Вероятно поэтому совещание членов Учредительного собрания в Таврическом дворце было разогнано вооруженными матросами под командой прапорщика Благонравова. Через несколько дней имя прапорщика Благонравова прозвучало еще громче: его назначили чрезвычайным военным комиссаром Петрограда с широкими полномочиями. В городе устанавливалось осадное положение с запретом митингов и собраний, введением комендантского часа с девяти часов вечера до семи утра.

Вслед за забастовкой государственных служащих забастовали и работники образования, и были прекращены занятия во всех учебных заведениях.

Вернувшийся из Москвы Мстислав Добужинский на вопрос Кустодиева, что он обо все этом думает, грустно сказал, что уже дал ответ в статье «Расстрелянное искусство» — по поводу обстрела из орудий Московского Кремля. И этот акт вандализма совершили сторонники большевиков. «Что можно добавить к этому, Борис Михайлович? — уныло заключил Добужинский. — Сам видишь, что происходит!»

Сидя в своей квартире, Кустодиев, конечно, видел меньше, чем другие, и о происходящем судил в основном из газет. А они наводили на мрачные мысли. Как по-детски ликовал он, узнав о свержении монархии!.. Теперь преобладало другое чувство: страна все быстрее погружалась в пучину.


Накануне созыва Учредительного собрания Кустодиев писал В. Лужскому: «Я вроде как бы в одиночном заключении пребываю; все дни как один, разнообразятся только тем, дают нам электричество или нет — больше сидим во тьме или с керосиновыми лампами. У заключенных хоть прогулки бывают, а у меня и того нет. Работаю, работаю и работаю. Дети в школу не ходят — праздники, а затем забастовка школьная… Все и вся пребывают в каком-то непрерывном ожидании, что завтра это должно кончиться, наступает это завтра — ничего нет, тогда ждут еще завтрашнего дня и т. д. Тоска!..» [383]

Надежды либеральных кругов на какие-то перемены в связи с началом работы 5 января в Таврическом дворце Учредительного собрания не оправдались. Уже на следующий день новое правительство, Совет народных комиссаров, и ЦИК приняли подписанный Лениным декрет о роспуске Учредительного собрания. Вопрос, будет в стране двоевластие или нет, решился быстро и однозначно.
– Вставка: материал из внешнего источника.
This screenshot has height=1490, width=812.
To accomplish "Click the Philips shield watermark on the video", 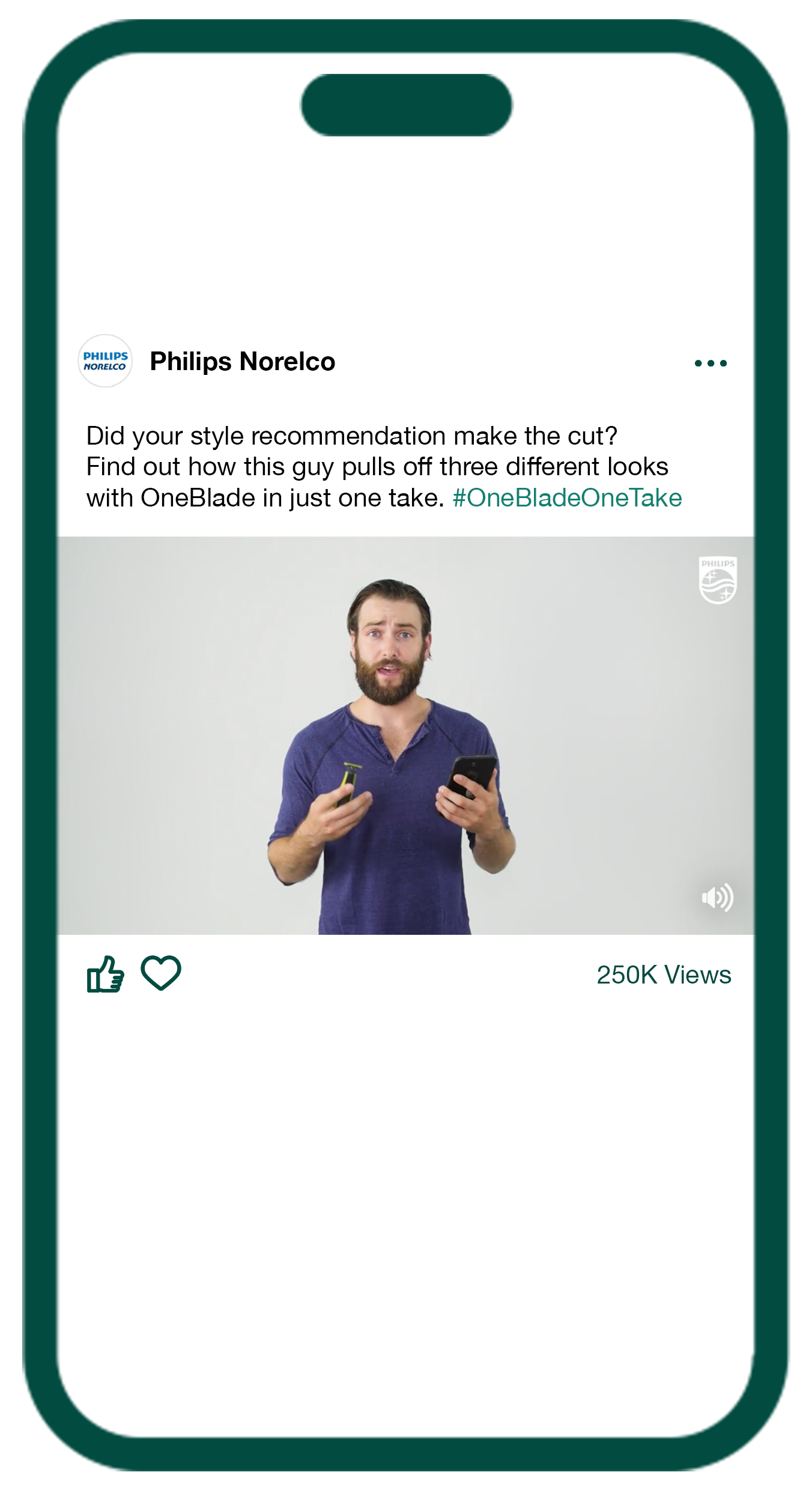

После роспуска Учредительного собрания вновь ускоренными темпами началось закрытие буржуазных газет возмущавшихся действиями большевиков. Однако «Новая жизнь» Горького пока выходила, и Кустодиев удивлялся почему же не закрывают и ее. Продолжая публиковать в газете свои «Несвоевременные мысли», Горький все более резко критиковал захвативший власть режим, не жалея и вождей его. В одном из январских номеров он сурово прокомментировал угрозы представителей власти усилить репрессии. «Все, — писал Горький, — что заключает в себе жестокость или безрассудство, всегда найдет доступ к чувствам невежды и дикаря.

Недавно матрос Железняков, переводя свирепые речи своих вождей на простецкий язык, сказал, что для благополучия русского народа всегда можно убить и миллион людей.

Я не считаю это заявление хвастовством и, хотя решительно не признаю таких обстоятельств, которые смогли бы оправдать массовые убийства, но — думаю — что миллион “свободных граждан” у нас могут убить. И больше могут. Почему не убивать?

…Поголовное истребление несогласно мыслящих — старый, испытанный прием внутренней политики российских правителей. От Ивана Грозного до Николая II этим простым и удобным приемом борьбы с крамолой свободно и широко пользовались все наши политические вожди — почему же Владимиру Ленину отказываться от такого упрощенного приема?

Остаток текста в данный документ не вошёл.